In life you stick with the name you’re given, but in business a change of moniker can do the power of good. Or it can be disastrous. Seymour Pierce is one company hoping for the former. The City finance house has had a tough time of it recently. Heavily associated with dot com failures, it recorded “unacceptable losses” and, desperate for a change of fortune, has chosen to re-brand as Investment Management Holdings.

But as Sellafield (formerly known as Windscale before a massive leak of radiation in 1957) has found, disassociating yourself from the past, is not always that easy.

When it’s time to change

You’d better have a damn fine reason for changing what your business is called, as it’s not as simple as adopting a name you happen to think sounds good or is ‘of the moment’, such as incorporating ‘new media’ in the title and then finding the sector unfashionable. And that’s the advice of most brand consultants, who would obviously love you to spend your money with them.

“People think as branding consultants we’re pro name change. That’s not the case,” says Yannis Kavounis, associate director at Interbrand. He adds that if the need is obvious, don’t over-analyse with focus groups and surveys, get it changed and get on. “Some people get so caught up in names they delay the launch of a company or if re-naming look as if they’re more interested in themselves than their customers,” adds Ben Harris of New Brand Vision. “It looks vain.”

So in that case, what instances would justify it? For Seymour Pierce the company had already changed considerably, following a strategic review. And beyond its losses and damaged image, it had sold parts of the business, is eager to win new clients and “look to the future with some optimism,” as chairman Keith Harris puts it.
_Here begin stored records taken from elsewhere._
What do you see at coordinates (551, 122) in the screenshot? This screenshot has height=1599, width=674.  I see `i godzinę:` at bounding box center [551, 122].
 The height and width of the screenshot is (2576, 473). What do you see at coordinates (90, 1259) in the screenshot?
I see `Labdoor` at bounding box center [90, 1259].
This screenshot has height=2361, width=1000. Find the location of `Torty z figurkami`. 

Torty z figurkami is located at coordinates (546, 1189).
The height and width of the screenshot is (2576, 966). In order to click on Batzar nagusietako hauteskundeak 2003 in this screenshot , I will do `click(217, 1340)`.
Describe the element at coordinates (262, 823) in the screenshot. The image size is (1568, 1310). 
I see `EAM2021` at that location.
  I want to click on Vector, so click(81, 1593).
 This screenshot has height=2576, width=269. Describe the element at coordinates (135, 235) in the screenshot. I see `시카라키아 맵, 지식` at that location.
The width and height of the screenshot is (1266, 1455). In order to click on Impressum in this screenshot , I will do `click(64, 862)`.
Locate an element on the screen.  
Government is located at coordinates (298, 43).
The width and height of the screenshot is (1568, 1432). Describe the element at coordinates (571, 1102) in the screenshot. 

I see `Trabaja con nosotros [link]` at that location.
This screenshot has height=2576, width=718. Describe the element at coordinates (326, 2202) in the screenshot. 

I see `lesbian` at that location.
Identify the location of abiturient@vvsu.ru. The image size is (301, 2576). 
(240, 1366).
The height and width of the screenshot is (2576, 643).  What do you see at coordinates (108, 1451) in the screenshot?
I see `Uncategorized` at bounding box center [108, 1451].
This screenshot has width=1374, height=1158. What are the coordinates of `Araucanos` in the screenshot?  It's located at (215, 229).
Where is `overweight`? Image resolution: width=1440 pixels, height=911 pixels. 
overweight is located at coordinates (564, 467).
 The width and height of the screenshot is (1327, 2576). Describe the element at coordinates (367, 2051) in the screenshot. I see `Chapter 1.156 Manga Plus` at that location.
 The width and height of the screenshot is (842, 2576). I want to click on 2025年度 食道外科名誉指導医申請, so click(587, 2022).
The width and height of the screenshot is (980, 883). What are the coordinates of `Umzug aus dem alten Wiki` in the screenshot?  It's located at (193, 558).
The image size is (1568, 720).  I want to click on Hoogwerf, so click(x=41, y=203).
If your current name no longer reflects the focus of the business or could be misleading to your target audience then like Seymour Pierce, you may be wise to consider your options. After all, the name is most likely to be the first thing customers and suppliers come across and first impressions matter.

Other reasons, whether justified or not, include mergers and de-mergers, bad publicity or the leading figure gaining an unwanted reputation (why Ratner became Signet). Or it could be for simplicity or modernisation (BT and Abbey re-branded because that’s what their customers called them), diversification or because the product the company produces is better known than the company itself (inventor Trevor Bayliss’ clockwork radio the ‘Freeplay’ was produced by Baygen, now known as Freeplay Energy Group). Then there’s preparing for a listing (as was the case with software company Misys, which wanted to differentiate its IFA network, so ‘opened’ Sesame), targeting a new customer base, or expanding into foreign markets where the name no longer works.